This repo by Twing-Data provides the sophisticated dashboard generation logic. Besides flattening data, also analyzing dimensions and creating optimized visualizations in a meaningful way.. The generator examines cost coverage, identifies dominant spending categories, and selects the best chart types automatically. I adapted this approach for GCP as well. Check out their repo at aws-cur-wizard.

Margin View: Total Cost + Revenue

Combined Analytics Dashboard: The unified view brings together Stripe revenue with AWS and GCP costs, showing total cost ($149), revenue ($45.8), net margin (-$104), and gross margin percentage.

Filter by cloud provider, region, or transaction type to identify where costs exceed revenue:
/blog/cost-analyzer-aws-gcp/cost_preview_2.webp
This is not the most useful graph for my data, but if you have all revenue imported and cloud costs compared, this is probably the most anticipated dashboard by a CEO, whereas the more detailed drill-down might help the engineer find where to save some costs.

The Technology Stack Used in This Project

The cloud-cost-analyzer project combines several modern data tools to create an end-to-end analytics solution.

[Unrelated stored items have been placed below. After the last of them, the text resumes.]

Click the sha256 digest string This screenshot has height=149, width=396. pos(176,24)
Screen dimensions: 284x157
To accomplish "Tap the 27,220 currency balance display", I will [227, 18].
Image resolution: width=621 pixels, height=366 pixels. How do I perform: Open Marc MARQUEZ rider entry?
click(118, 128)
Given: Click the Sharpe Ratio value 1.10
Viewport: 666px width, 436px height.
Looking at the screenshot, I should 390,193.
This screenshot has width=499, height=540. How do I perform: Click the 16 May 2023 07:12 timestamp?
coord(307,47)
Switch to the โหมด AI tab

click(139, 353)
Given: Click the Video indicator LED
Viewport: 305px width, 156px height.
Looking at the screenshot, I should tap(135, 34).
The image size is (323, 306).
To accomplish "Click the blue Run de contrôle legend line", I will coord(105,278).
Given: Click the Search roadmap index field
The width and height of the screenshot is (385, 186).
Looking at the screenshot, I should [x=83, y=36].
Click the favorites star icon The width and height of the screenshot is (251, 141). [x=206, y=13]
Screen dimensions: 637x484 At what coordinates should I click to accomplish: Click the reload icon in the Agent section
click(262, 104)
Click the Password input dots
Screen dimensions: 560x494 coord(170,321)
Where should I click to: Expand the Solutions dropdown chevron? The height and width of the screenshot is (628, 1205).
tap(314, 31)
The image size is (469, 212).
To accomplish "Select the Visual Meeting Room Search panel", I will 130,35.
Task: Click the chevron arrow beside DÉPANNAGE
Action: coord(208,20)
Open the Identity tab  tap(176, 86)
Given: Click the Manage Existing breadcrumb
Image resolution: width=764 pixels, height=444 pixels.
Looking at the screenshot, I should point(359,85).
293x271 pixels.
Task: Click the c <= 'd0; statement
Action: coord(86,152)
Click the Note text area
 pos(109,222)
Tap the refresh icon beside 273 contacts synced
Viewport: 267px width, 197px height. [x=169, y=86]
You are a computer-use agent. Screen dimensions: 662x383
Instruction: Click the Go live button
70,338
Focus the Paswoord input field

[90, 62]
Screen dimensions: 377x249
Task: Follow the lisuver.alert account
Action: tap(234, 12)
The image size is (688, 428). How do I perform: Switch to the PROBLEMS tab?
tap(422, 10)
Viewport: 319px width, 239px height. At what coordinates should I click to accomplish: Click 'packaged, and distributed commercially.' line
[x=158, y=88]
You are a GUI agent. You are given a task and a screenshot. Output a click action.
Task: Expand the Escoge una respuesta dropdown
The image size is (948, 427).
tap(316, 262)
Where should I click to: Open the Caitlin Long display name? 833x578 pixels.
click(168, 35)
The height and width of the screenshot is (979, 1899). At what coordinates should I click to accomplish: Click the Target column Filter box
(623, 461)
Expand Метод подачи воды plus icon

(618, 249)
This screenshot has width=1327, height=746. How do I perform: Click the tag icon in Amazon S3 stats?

The following diagram shows how the different components work together and shows the architecture overview:

/blog/cost-analyzer-aws-gcp/tech-stack.png Multi-Cloud Cost Analytics Tech Stack

The key components are:

  • dlt (Data Load Tool): Python-based data integration framework that handles incremental loading from AWS S3, GCP BigQuery, and Stripe API.
    • dlt just raised $8 million for their open source approach to data loading. It’s ETL as code. It’s Python native, as we’ve seen, and to a certain extent, it can fill the void left by dbt as it’s acquired by Fivetran
    • Besides that, they have over 5,000 sources. And with their LLM integration called dlt workspaces and its Python native approach, it’s very AI friendly.
  • DuckDB: Embedded analytics query engine that queries Parquet files directly without requiring a separate database server (Note: I used Parquet as in the next step I want to ingest it directly to ClickHouse automatically)
  • Rill Developer: Fast, opinionated BI tool that generates interactive dashboards from SQL models
    • Rill is a super fast UI with quick filtering and aggregation—perfect for debugging cost issues or spotting hidden costs.
  • Makefile: Orchestrates the entire workflow—from data extraction to dashboard generation
  • Python & uv: Modern Python package management with uv for fast dependency installation

Data Flow & Pipeline Architecture

If we go one step ahead and look at the flow of the data and how it’s modeled, we can simply show this with this illustration:

/blog/cost-analyzer-aws-gcp/data-flow.png Data Flow of this Project. Detailed flow see in GitHub Repo

The project and its data pipeline do the following steps:

  1. Extraction: Three independent dlt pipelines pull data from cloud providers
    • AWS: Reads Cost and Usage Reports (CUR) from S3 with incremental loading
    • GCP: Queries BigQuery billing exports with append-only incremental loading
    • Stripe: Fetches balance transactions via API with built-in incremental state
  2. Normalization (when needed): Flattens nested data structures
    • AWS CUR 2.0: Comes flat—no transformation needed as in CUR 1.0. Modern AWS exports use standard Parquet columns
    • GCP: Requires flattening of nested structures (service__description → service_description)
    • Stripe: Pre-normalized from API
    • The project includes normalization scripts inherited from aws-cur-wizard, which handle older AWS CUR formats with nested MAP columns (like resource tags). For CUR 2.0, these run but do nothing—the data is already in the right format.
  3. Storage: All data stored as Parquet files in viz_rill/data/ for local development, or ClickHouse Cloud for production
  4. Transformation: Rill SQL models normalize dimensions and facts:
    • Currency conversion (CHF → USD)
    • Dimension alignment (region, service, date)
    • Fact categorization (cost vs. revenue)
  5. Metrics Layer: YAML-defined metrics provide reusable business logic (margins, totals, percentages)
  6. Visualization: Rill dashboards render interactive analytics with sub-second query performance

Setting Up Cost Exports: Initial Configurations

For each provider—we use AWS and GCP in this repository—you need to manually go into the web portal and create a report that exports to either S3 or BigQuery.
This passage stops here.